> SUPPLIED RECORDS:
+ + +

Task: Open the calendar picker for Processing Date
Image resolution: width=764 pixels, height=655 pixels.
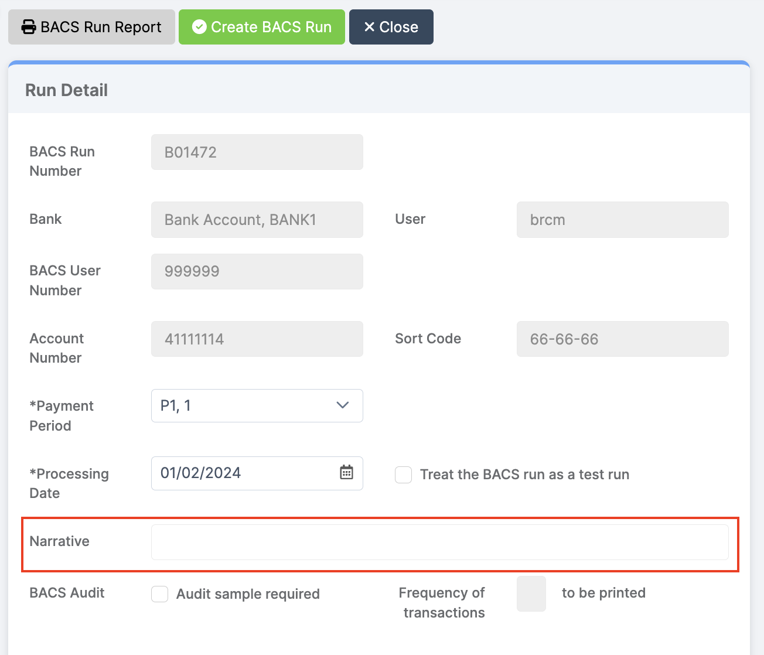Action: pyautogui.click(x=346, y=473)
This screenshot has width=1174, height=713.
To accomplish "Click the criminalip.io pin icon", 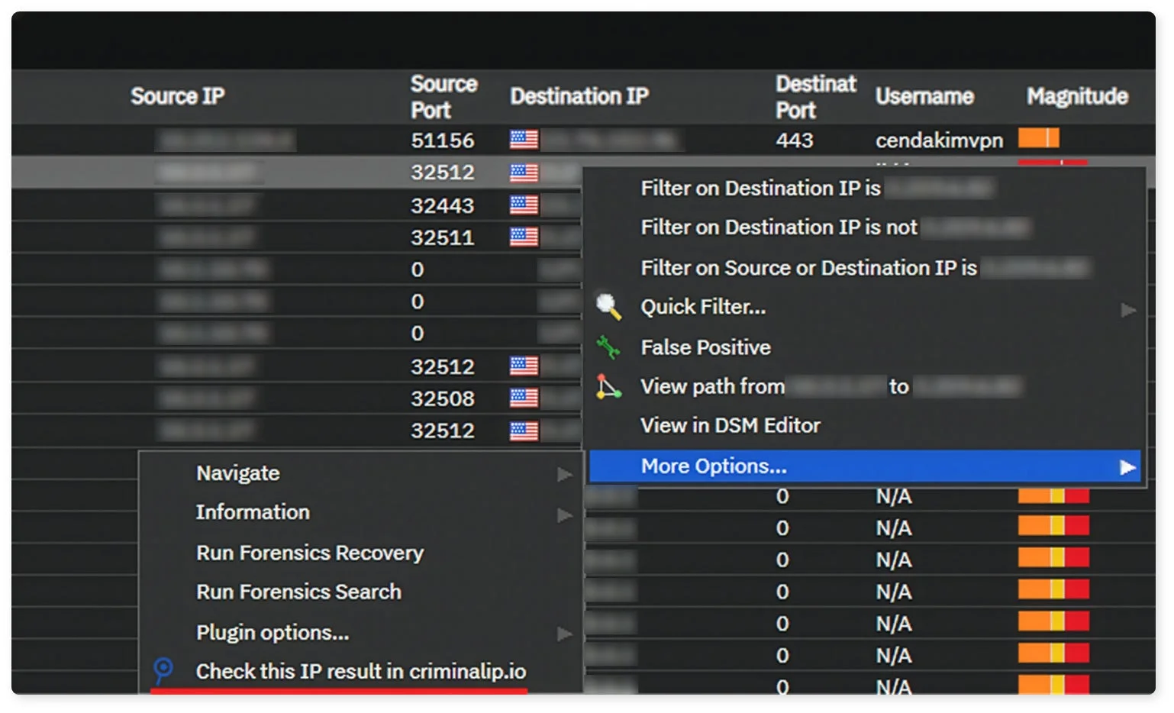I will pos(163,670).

+ + +

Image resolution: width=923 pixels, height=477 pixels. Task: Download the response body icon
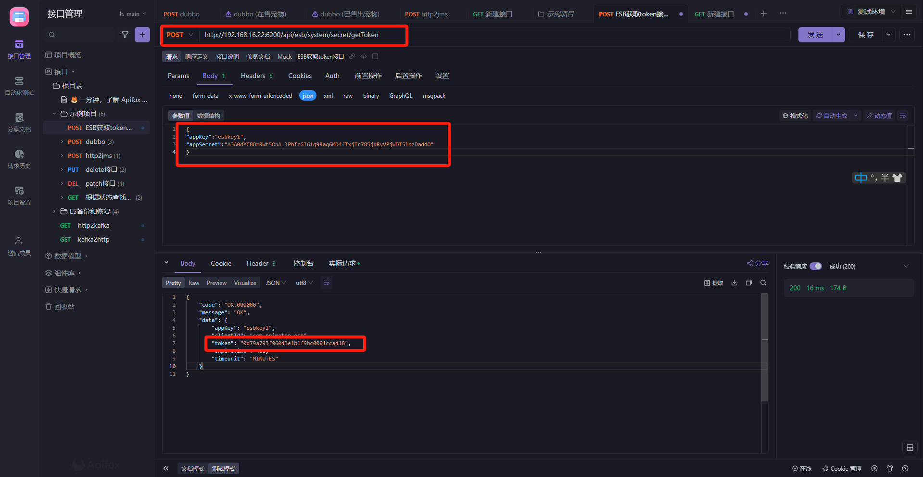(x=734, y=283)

+ + +

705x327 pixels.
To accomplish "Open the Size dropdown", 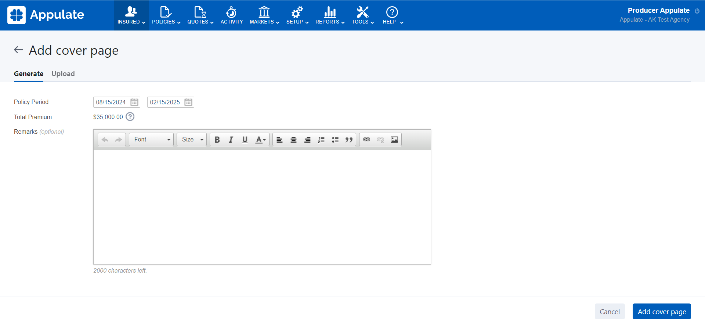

+ + +

> GOAL: Rewrite the lines of the records as a numbered list, leaving out any blank lines. Begin at the line that has "Task: Open the" and stop after the one with "Action: pyautogui.click(x=346, y=473)", and omit the pictures.

> IN RESPONSE:
1. Task: Open the calendar picker for Processing Date
2. Image resolution: width=764 pixels, height=655 pixels.
3. Action: pyautogui.click(x=346, y=473)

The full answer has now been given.